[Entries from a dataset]
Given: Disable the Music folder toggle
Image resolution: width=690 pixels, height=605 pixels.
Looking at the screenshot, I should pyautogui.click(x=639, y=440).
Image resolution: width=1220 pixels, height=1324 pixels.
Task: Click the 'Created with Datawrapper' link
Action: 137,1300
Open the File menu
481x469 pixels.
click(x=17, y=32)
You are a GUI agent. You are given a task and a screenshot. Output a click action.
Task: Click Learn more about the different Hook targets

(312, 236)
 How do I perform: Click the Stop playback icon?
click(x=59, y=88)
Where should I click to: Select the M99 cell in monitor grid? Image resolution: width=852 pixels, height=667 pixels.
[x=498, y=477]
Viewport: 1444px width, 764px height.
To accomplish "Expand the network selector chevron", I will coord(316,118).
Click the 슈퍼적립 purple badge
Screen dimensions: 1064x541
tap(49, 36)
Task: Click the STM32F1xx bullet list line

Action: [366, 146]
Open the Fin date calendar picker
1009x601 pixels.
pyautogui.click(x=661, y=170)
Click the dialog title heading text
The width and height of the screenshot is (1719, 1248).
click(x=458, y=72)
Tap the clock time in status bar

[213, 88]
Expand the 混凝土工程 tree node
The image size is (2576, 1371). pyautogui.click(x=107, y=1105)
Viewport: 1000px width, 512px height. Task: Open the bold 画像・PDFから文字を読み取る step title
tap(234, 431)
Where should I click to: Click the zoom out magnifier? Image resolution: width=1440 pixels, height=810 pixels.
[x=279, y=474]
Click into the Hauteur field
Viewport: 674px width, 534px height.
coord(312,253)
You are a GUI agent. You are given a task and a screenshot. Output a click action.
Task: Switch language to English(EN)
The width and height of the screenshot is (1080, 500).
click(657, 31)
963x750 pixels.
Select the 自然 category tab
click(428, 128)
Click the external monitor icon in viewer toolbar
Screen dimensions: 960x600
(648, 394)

Objective ▸ Reproduce all the items above, substituting "interface agent" for every occurrence of "GUI agent" and leaving every other character as it is.

Solution to this problem ▸
Given: Disable the Music folder toggle
Image resolution: width=690 pixels, height=605 pixels.
Looking at the screenshot, I should pyautogui.click(x=639, y=440).
Image resolution: width=1220 pixels, height=1324 pixels.
Task: Click the 'Created with Datawrapper' link
Action: 137,1300
Open the File menu
481x469 pixels.
click(x=17, y=32)
You are a interface agent. You are given a task and a screenshot. Output a click action.
Task: Click Learn more about the different Hook targets

(312, 236)
 How do I perform: Click the Stop playback icon?
click(x=59, y=88)
Where should I click to: Select the M99 cell in monitor grid? Image resolution: width=852 pixels, height=667 pixels.
[x=498, y=477]
Viewport: 1444px width, 764px height.
To accomplish "Expand the network selector chevron", I will coord(316,118).
Click the 슈퍼적립 purple badge
Screen dimensions: 1064x541
tap(49, 36)
Task: Click the STM32F1xx bullet list line

Action: [366, 146]
Open the Fin date calendar picker
1009x601 pixels.
pyautogui.click(x=661, y=170)
Click the dialog title heading text
The width and height of the screenshot is (1719, 1248).
click(x=458, y=72)
Tap the clock time in status bar

[213, 88]
Expand the 混凝土工程 tree node
The image size is (2576, 1371). pyautogui.click(x=107, y=1105)
Viewport: 1000px width, 512px height. Task: Open the bold 画像・PDFから文字を読み取る step title
tap(234, 431)
Where should I click to: Click the zoom out magnifier? Image resolution: width=1440 pixels, height=810 pixels.
[x=279, y=474]
Click into the Hauteur field
Viewport: 674px width, 534px height.
coord(312,253)
You are a interface agent. You are given a task and a screenshot. Output a click action.
Task: Switch language to English(EN)
The width and height of the screenshot is (1080, 500).
click(657, 31)
963x750 pixels.
Select the 自然 category tab
click(428, 128)
Click the external monitor icon in viewer toolbar
Screen dimensions: 960x600
(648, 394)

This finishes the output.